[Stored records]
-*-
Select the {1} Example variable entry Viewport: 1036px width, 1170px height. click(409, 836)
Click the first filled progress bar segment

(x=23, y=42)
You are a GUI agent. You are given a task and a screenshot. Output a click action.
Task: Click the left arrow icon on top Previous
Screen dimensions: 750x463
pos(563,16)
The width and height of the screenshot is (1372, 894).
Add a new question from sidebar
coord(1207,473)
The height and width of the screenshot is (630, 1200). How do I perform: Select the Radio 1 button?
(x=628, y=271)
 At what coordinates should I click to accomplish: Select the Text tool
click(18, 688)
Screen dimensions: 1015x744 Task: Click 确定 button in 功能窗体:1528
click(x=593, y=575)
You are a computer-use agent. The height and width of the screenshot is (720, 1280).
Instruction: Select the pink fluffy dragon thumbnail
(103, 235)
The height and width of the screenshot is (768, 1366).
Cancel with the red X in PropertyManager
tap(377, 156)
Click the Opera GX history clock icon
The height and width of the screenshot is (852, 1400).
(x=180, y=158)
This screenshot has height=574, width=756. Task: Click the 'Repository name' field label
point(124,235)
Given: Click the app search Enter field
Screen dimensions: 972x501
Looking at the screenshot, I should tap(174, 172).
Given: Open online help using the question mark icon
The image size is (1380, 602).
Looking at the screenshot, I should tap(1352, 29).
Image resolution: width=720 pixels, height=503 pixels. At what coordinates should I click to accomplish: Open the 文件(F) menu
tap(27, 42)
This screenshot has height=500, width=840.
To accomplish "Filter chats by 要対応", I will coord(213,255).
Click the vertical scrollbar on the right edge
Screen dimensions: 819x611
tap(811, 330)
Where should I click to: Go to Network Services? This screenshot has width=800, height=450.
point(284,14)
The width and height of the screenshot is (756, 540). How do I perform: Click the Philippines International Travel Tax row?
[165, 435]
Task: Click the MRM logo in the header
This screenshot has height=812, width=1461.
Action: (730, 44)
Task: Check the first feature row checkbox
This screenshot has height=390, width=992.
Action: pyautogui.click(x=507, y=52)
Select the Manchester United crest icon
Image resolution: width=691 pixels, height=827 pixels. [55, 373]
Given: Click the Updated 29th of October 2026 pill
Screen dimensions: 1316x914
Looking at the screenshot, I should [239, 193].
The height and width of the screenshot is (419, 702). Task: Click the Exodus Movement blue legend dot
-*-
YOUR ASSIGNMENT: Above are the entries; repeat their lines exactly, from the first through the one that contains "This screenshot has height=500, width=840.".

RESPONSE AREA:
Select the {1} Example variable entry Viewport: 1036px width, 1170px height. click(409, 836)
Click the first filled progress bar segment

(x=23, y=42)
You are a GUI agent. You are given a task and a screenshot. Output a click action.
Task: Click the left arrow icon on top Previous
Screen dimensions: 750x463
pos(563,16)
The width and height of the screenshot is (1372, 894).
Add a new question from sidebar
coord(1207,473)
The height and width of the screenshot is (630, 1200). How do I perform: Select the Radio 1 button?
(x=628, y=271)
 At what coordinates should I click to accomplish: Select the Text tool
click(18, 688)
Screen dimensions: 1015x744 Task: Click 确定 button in 功能窗体:1528
click(x=593, y=575)
You are a computer-use agent. The height and width of the screenshot is (720, 1280).
Instruction: Select the pink fluffy dragon thumbnail
(103, 235)
The height and width of the screenshot is (768, 1366).
Cancel with the red X in PropertyManager
tap(377, 156)
Click the Opera GX history clock icon
The height and width of the screenshot is (852, 1400).
(x=180, y=158)
This screenshot has height=574, width=756. Task: Click the 'Repository name' field label
point(124,235)
Given: Click the app search Enter field
Screen dimensions: 972x501
Looking at the screenshot, I should tap(174, 172).
Given: Open online help using the question mark icon
The image size is (1380, 602).
Looking at the screenshot, I should tap(1352, 29).
Image resolution: width=720 pixels, height=503 pixels. At what coordinates should I click to accomplish: Open the 文件(F) menu
tap(27, 42)
This screenshot has height=500, width=840.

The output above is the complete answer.